Dive Brief:
- Last week, New York City-based real estate investment firm Dune Real Estate Partners and New York City-based residential and commercial developer TF Cornerstone announced the creation of a $1 billion venture, Alta Residential, to convert office buildings to residential uses.
- Alta will target properties in metros with high barriers to entry in desirable, transit-oriented residential neighborhoods, including New York City; Washington, D.C.; Boston; Atlanta; Dallas; San Francisco; Los Angeles and Charlotte and Raleigh in North Carolina.
- Dune and TFC intend to source, analyze and evaluate conversion opportunities on behalf of Alta, according to the news release. They will provide construction oversight of local developer joint ventures by leveraging TFC’s construction capabilities. The companies expect to develop certain New York City projects jointly.
Dive Insight:
Dune and TFC see conversions as “a generational opportunity given the scale of the distress in office real estate together with the unmet demand for housing in the U.S.,” according to the press release.

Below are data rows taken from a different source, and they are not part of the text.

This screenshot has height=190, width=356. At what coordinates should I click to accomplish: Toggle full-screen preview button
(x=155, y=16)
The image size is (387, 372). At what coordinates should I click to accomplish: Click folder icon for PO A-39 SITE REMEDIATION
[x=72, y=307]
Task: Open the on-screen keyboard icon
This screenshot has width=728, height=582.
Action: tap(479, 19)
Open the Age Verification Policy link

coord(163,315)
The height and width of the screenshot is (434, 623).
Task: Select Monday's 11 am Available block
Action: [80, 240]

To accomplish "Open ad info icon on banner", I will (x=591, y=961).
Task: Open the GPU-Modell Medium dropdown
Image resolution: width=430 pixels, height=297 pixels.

Other sources echo these sentiments. In August, Yardi said more than 1.2 billion square feet of office buildings — 15% of total stock — were quality residential conversion candidates.
TFC, which has developed more than 21 million square feet of residential and commercial properties over five decades, has previously completed 15 commercial-to-residential developments, totaling nearly 5 million square feet.
“Given the need for owners of underperforming office assets to reevaluate the highest and best use of their properties, combined with ever-increasing need for new housing, we are confident that we’ll be able to scale Alta very quickly,” said Thomas Elghanayan, CEO of TFC, in the release.
Dune and TFC aren’t alone in pursuing conversions. Los Angeles-based developer Jamison Properties is expanding its portfolio of over 1,000 adaptive reuse units in Southern California with a 13-story office conversion, now underway in LA’s Koreatown.
Although there is a need for more housing in urban areas, not all office-to-residential conversions have been successful.
In April, Arbor Realty Trust foreclosed on 41 Marietta St., a 13-story, 135,000-square-foot office tower in downtown Atlanta that was slated to be turned into a 120-unit apartment building, according to Bisnow.
Then in September, Sandy Spring Bank filed for foreclosure on Chasen Cos.’ One Calvert Plaza office tower in Baltimore after the developer went into default on a $34 million loan in June, according to the Baltimore Banner. The developer bought the historic 15-story building for $11.1 million in 2022 with plans to convert it into 173 apartment units.